ADIOS2
ADIOS2 copied to clipboard
Deferred span-based Engine::Put()
Observed during the implementation of the span-based storeChunk()
-API in openPMD, copied over here to have this behavior documented in the ADIOS2 issues, too.
(This feature request has no high priority for us, but I still wanted to have this reported.)
The span-based Engine::Put()
API (template <class T> typename Variable<T>::Span Put(Variable<T> variable)
) works in Mode::Sync
mode with no way to switch to some notion of Mode::Deferred
.
From the first look at it, this looks like the only sensible decision: The idea of Span
is to wrap a non-owning pointer in a C++ class, so this operation seemingly needs to go in sync mode, otherwise it couldn't return a pointer.
But adios2::Variable<T>::Span
doesn't actually work exactly that way. Reallocations of the ADIOS2 buffer may happen in between two calls to span.data()
on the same span
object and adios2::…::Span
is aware of that.
Example for an application where this feature would allow to write programs with vastly better performance (by default):
#include <adios2.h>
#include <iostream>
#include <numeric>
#include <vector>
#define VERBOSE 1
int main( int argsc, char ** argsv )
{
std::string engine_type = "bp4";
adios2::ADIOS adios;
adios2::IO IO = adios.DeclareIO( "IO" );
IO.SetEngine( engine_type );
adios2::Engine engine = IO.Open( "span.bp", adios2::Mode::Write );
// write 6GB of data in 1GB pieces
using datatype = char;
size_t extent = 1024 * 1024 * 1024;
std::vector< adios2::detail::Span< datatype > > spans;
spans.reserve( 6 );
// first phase: get spans, but don't write anything yet
for( size_t i = 0; i < 6; ++i )
{
std::string variableName = "variable" + std::to_string( i );
auto variable = IO.DefineVariable< datatype >(
variableName, { extent }, { 0 }, { extent } );
// this call doesn't technically need to allocate memory yet
// but it does
spans.emplace_back( engine.Put( variable ) );
#if VERBOSE
std::cout << "[Phase 1, Span " << i
<< "]: " << ( void * )spans[ i ].data() << std::endl;
#endif
}
// second phase: fill spans with user data
for( size_t i = 0; i < 6; ++i )
{
auto & span = spans[ i ];
#if VERBOSE
std::cout << "[Phase 2, Span " << i
<< "]: " << ( void * )spans[ i ].data() << std::endl;
#endif
std::fill( span.begin(), span.end(), i );
}
// third phase: let the engine read what we wrote
engine.Close();
}
If VERBOSE=1
, the output demonstrates that the pointers of the same Span
s can be different over time:
[Phase 1, Span 0]: 0x7f06c5cce0c5
[Phase 1, Span 1]: 0x7f0682bac10c
[Phase 1, Span 2]: 0x7f0601141153
[Phase 1, Span 3]: 0x7f053d91419a
[Phase 1, Span 4]: 0x7f06bcca81e1
[Phase 1, Span 5]: 0x7f056a346228
[Phase 2, Span 0]: 0x7f042a3460c5
[Phase 2, Span 1]: 0x7f046a34610c
[Phase 2, Span 2]: 0x7f04aa346153
[Phase 2, Span 3]: 0x7f04ea34619a
[Phase 2, Span 4]: 0x7f052a3461e1
[Phase 2, Span 5]: 0x7f056a346228
But even if VERBOSE=0
(i.e. noone actually calls span.data()
in the first loop), the memory for the spans is allocated eagerly, leading to many reallocations as KDE Heaptrack demonstrates:
TLDR: Due to reallocations, users already must call span.data()

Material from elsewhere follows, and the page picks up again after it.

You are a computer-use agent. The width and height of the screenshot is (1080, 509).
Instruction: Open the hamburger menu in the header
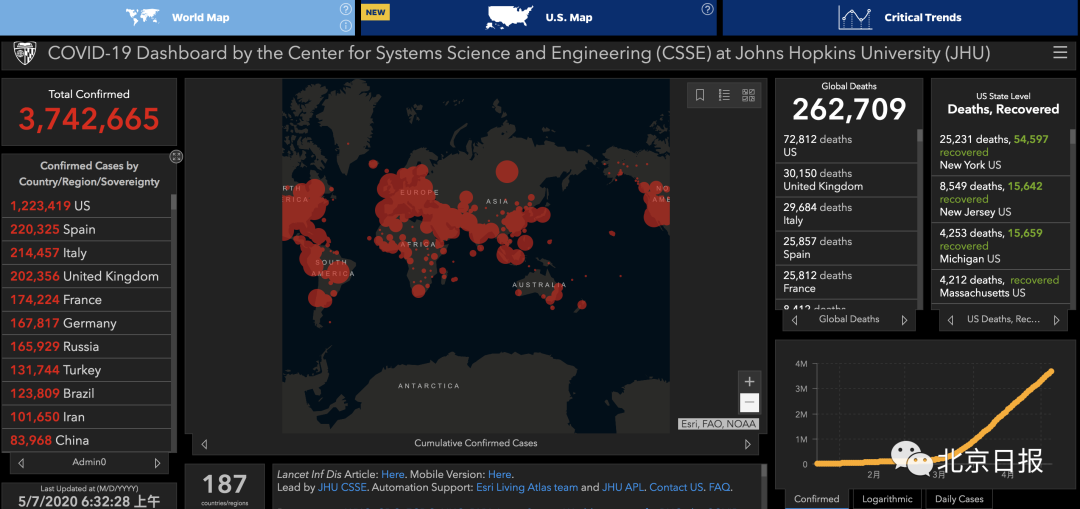(1060, 53)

right before writing to a span, otherwise they might have a stale pointer. This means that the underlying memory needs not be allocated before the first call to span.data()
(or span.operator[]()
or similar), allowing to build a Mode::Deferred
Span API.
Why is this feature important?
It allows coupling the benefits of the Span-based API (less memory usage) with the benefits of the Deferred API (less reallocations).
What is the potential impact of this feature in the community?

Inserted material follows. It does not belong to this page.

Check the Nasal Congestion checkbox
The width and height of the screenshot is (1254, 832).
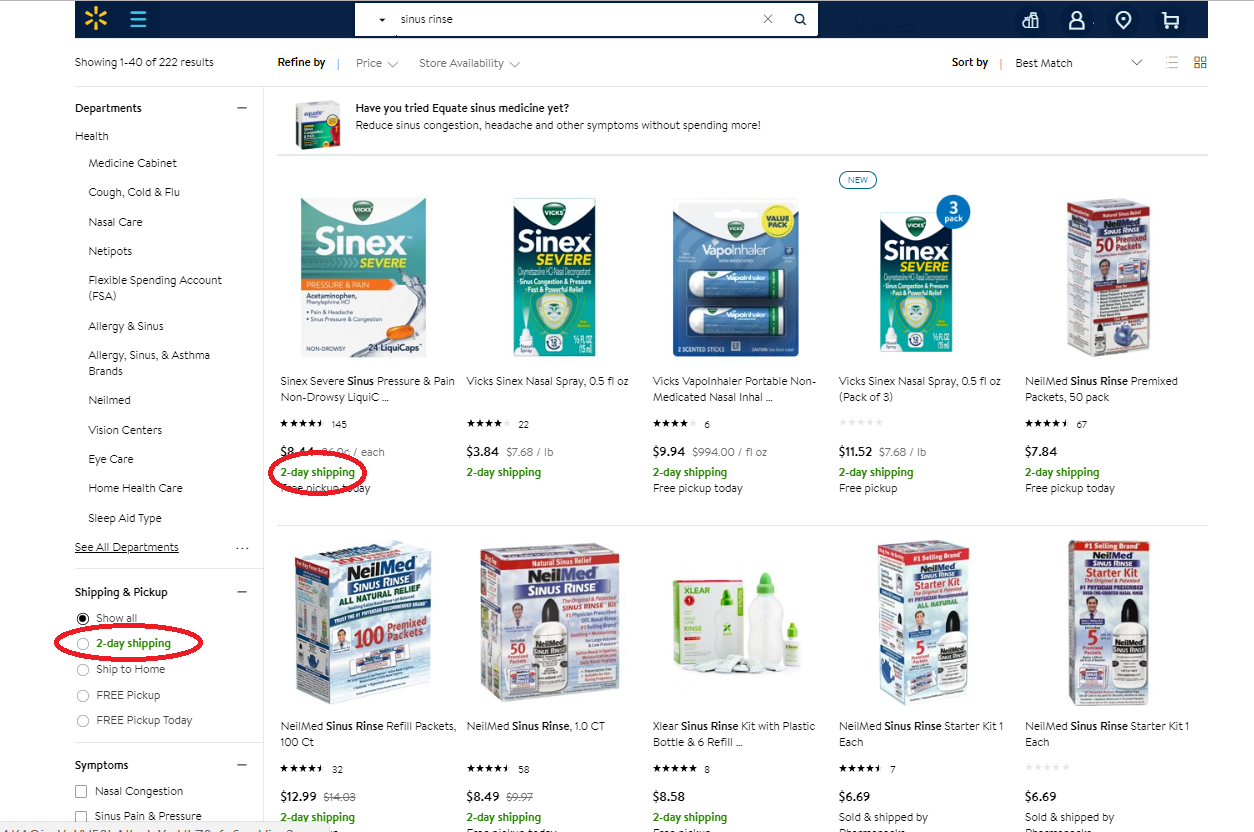[82, 792]
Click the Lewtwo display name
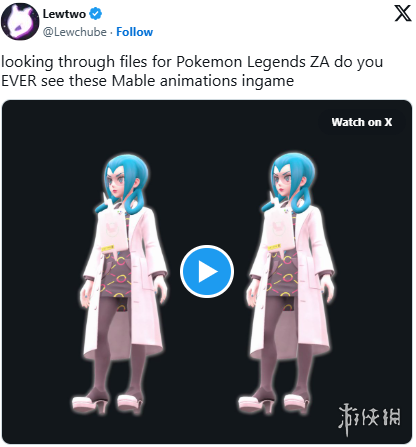The image size is (416, 447). 64,14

Since the BP5 serializer might eliminate those problems in a more elegant way, this is debatable. Until that is usable, better performance by default for users of the Span API.
Is your feature request related to a problem? Please describe.
Observed while working on this PR. I switched a Python script in the openPMD tooling (openpmd-pipe
, used to copy a dataset from one backend to another) to the Span API. Effect: Worse performance by default. Effect if specifying InitialBuffersize
correctly: Cuts memory usage in half.
Previously, InitialBuffersize
did not need to be specified since we use the deferred API, making the first allocation happen once all data is known.
Describe the solution you'd like and potential required effort
If this is considered an important feature, a deferred version of Span-based Engine::Put()
. Effort depends on the serializer internals.
Describe alternatives you've considered and potential required effort
Short-term: Deferred API and span-based API are mutually exclusive.
Long-term: BP5 serializer
@franzpoeschel thanks for sharing your thoughts. Yes, span is a special case. The trade-off of move semantics (to return a Span object) is that is not compatible with deferred mode. Adding an extra Put
signature that takes a span would do it, but as you mentioned setting the initial buffer size would address the issue of frequent reallocation for this particular use-case (one big step). In the case of streaming that cost is amortized if writing the same (or less) amount of data.
If the goal is to get maximum performance from defaults that would depend highly on a case by case basis. It would be interesting to find out at which amount of memory on a certain platform (Summit) would make sense to set an Initial buffer. Thanks!
Yes, the Span is returned by value. My point was that the Span
class does not actually store a concrete pointer, merely a payload position. So, a pointer is not returned by value, but computed dynamically (deferred, if you will). The real memory behind the span needs not be allocated at that point yet.
So, I think that it should even be possible to implement this while keeping the exact same API (that was the motivating point for this feature request). The question is whether that would be worth the effort.
@franzpoeschel yes, that's a great idea. There is a few signatures for data access as well. Also, would the first call to data access allocate all the expected memory (from other spans) or just for that span?
Also, would the first call to data access allocate all the expected memory (from other spans) or just for that span?
The three-phase approach shown in my code example above would work efficiently for both options, so I suppose either option would be fine. Given the ADIOS2 internals, I think allocating all memory at once would be easier? Also, I don't think that there is a real benefit to allocating memory just for the span that triggered the allocation.